= TAREFAS SOLICITADAS =
1. Reproduza palavra por palavra, no texto sobre os presídios, o trecho que vai de "Pessoas presas são" até "do racismo estrutural.".
2. Escreva a continuação do texto sobre os presídios, começando logo após a última frase apresentada.

COLUNISTAS, ESPECIAL, JUSTIÇA, POLÍTICASÉRIE ESPECIAL: “Bandido bom é bandido morto” – por Siro Darlan MAZOLA, 10 horas ago 0 9 min read 22146
Por Siro Darlan –
Série Presídios VII.
O distanciamento em relação às pessoas presas não passa de uma metalinguagem do que ocorre todos os dias em nosso país. Isolada atrás dos muros, a população prisional luta pela sobrevivência sem qualquer direito garantido e, não raro, adoece e morre.
Pessoas presas são citadas quando convém, demonizadas, num debate sem nenhuma profundidade para logo depois serem esquecidas ao longo dos anos por uma sociedade excludente e egoísta que não dá espaço para debater sobre o desencarceramento, tema que deveria fazer parte de debates e propostas na academia, no judiciário e no parlamento. Ao publicar essa série, a Tribuna de Imprensa Livre pretende preencher essa lacuna, dando voz aos aprisionados do sistema carcerário, mais conhecido como Navio Negreiro, tamanha a representatividade do racismo estrutural.
Hoje a palavra está com M.S., uma mente aprisionada porque o perigo está no seu pensamento e no seu discurso.
“Quem vigia os vigilantes? Esta é uma temática muito comum nas obras do escritor inglês Alan Moore, se utilizando de cenários utópicos ele nos apresenta um tema pertinente a nossa realidade, quem vigia a SEAP? Quem vigia a VEP? Na teoria, isto é, na lei, tudo é lindo, todos os órgãos se complementam, mas na prática o show de arbitrariedades reina. Nunca foi tão exposta a falha da polícia e do judiciário nas prisões escandalosas de inocentes por identificação por fotos, para quem já foi sentenciado e está no sistema penitenciário a realidade seria qual? Sem voz, sem direitos, companheiros de cárcere sendo transferidos para Bangu 1 em Regime Disciplinar Diferenciado sem uma infração ou falta disciplinar, sob o domínio de uma Secretaria de Administração Penitenciária que tem como ideologia Bolsonarista a erradicação do outro.

= MATERIAL FORNECIDO =
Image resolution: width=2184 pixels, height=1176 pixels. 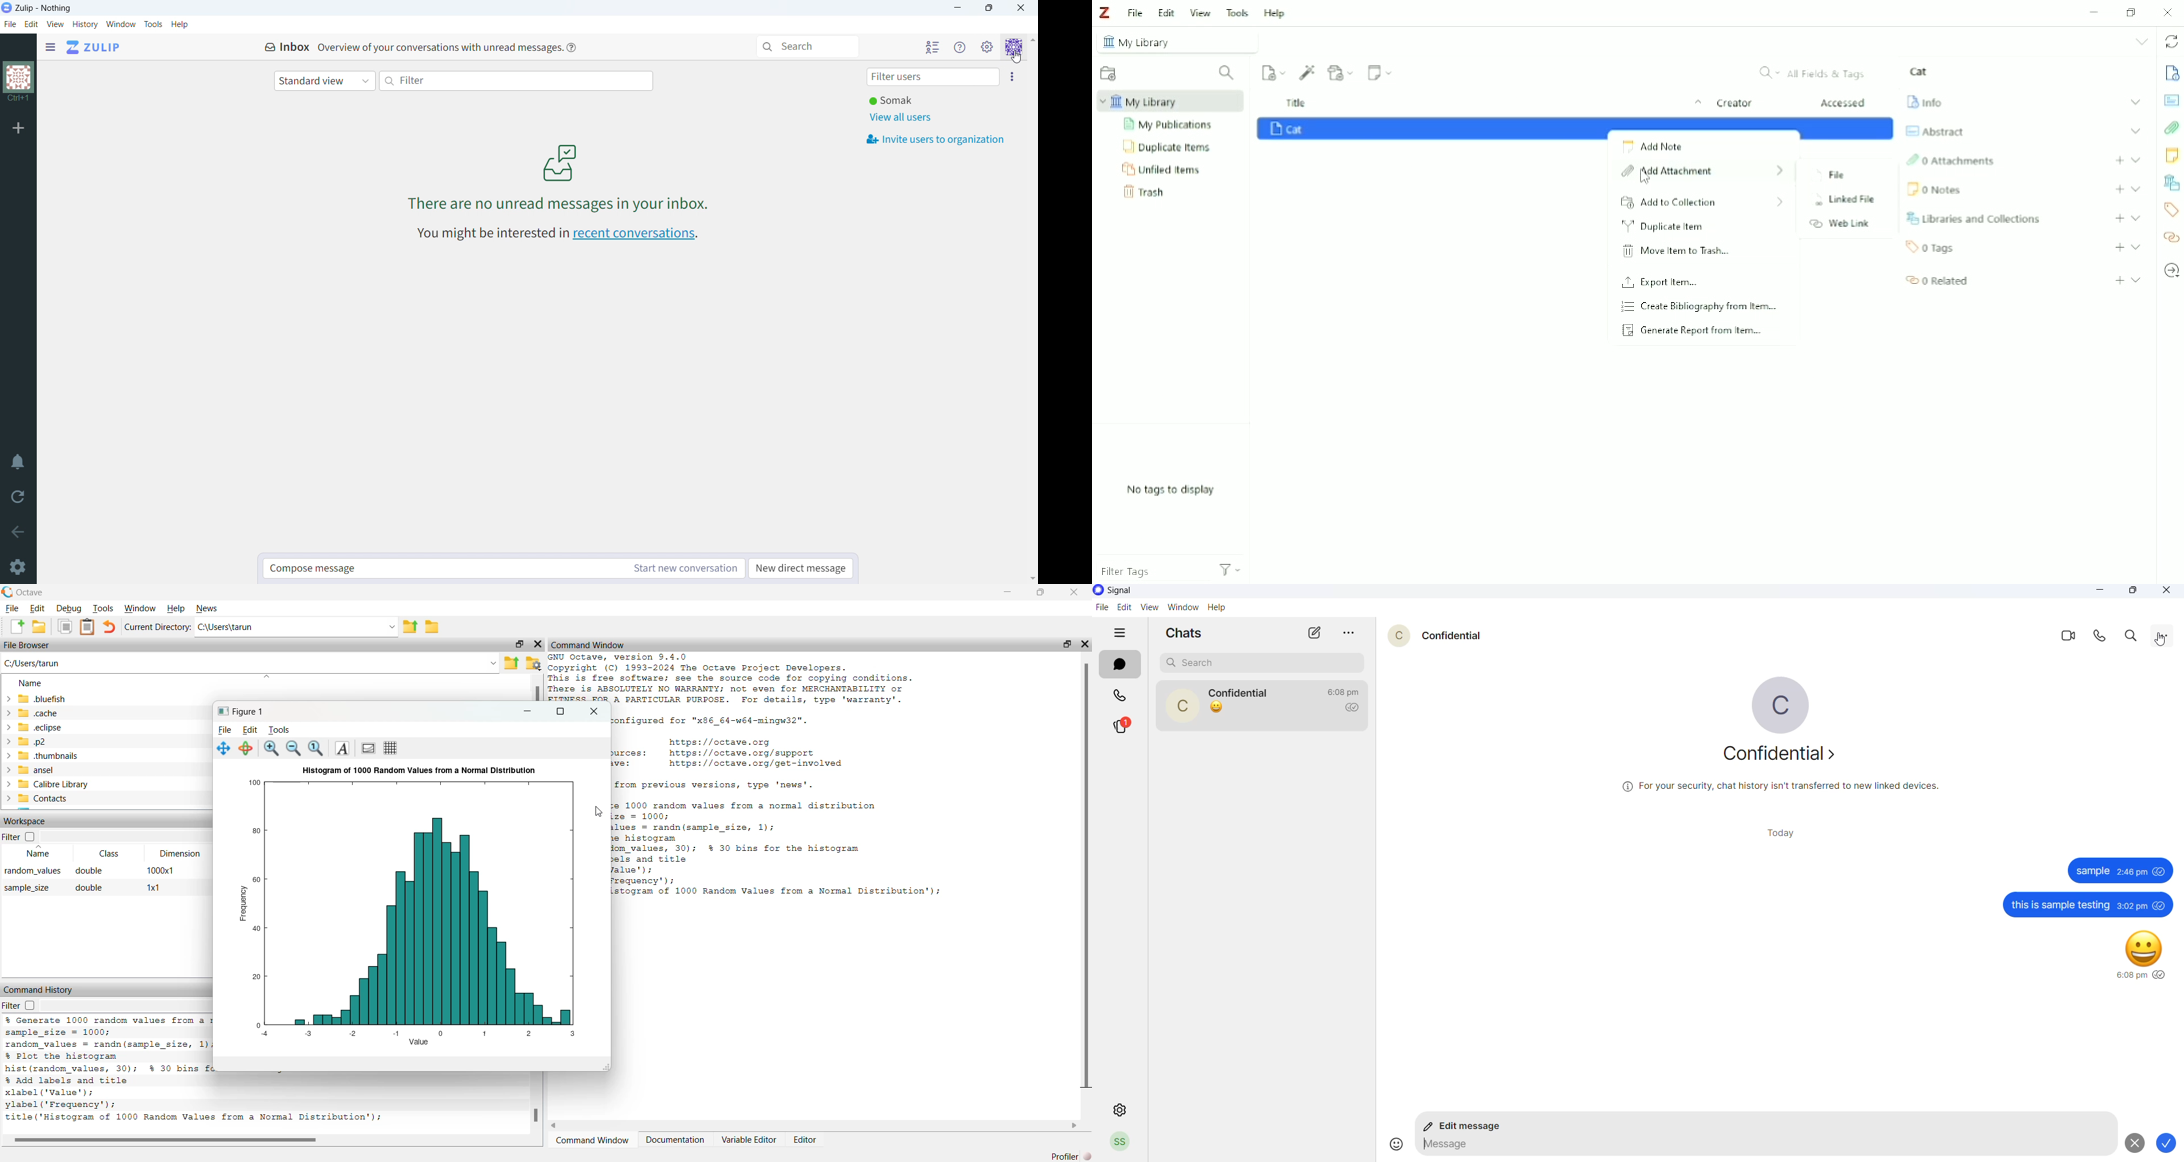 What do you see at coordinates (1652, 146) in the screenshot?
I see `Add Note` at bounding box center [1652, 146].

= RESPOSTAS ÀS TAREFAS =
1.
Pessoas presas são citadas quando convém, demonizadas, num debate sem nenhuma profundidade para logo depois serem esquecidas ao longo dos anos por uma sociedade excludente e egoísta que não dá espaço para debater sobre o desencarceramento, tema que deveria fazer parte de debates e propostas na academia, no judiciário e no parlamento. Ao publicar essa série, a Tribuna de Imprensa Livre pretende preencher essa lacuna, dando voz aos aprisionados do sistema carcerário, mais conhecido como Navio Negreiro, tamanha a representatividade do racismo estrutural.

2.
Há alguns meses o nosso direito de não alienação por meio de informação via TV nos foi retirada, motivo? A SEAP com sua falta de estrutura e “segurança” no presídio Lemos Brito, uma penitenciária de segurança máxima, teve sua falha de segurança explorada por 3 presos, estes usaram cordas para fugir, típico de filmes pastelões dos anos 20. Foi imposta então uma “MEDIDA DE SEGURANÇA”, nesta medida levaram galões de água, TVs, rádios, suspenderam as visitas e visitas íntimas.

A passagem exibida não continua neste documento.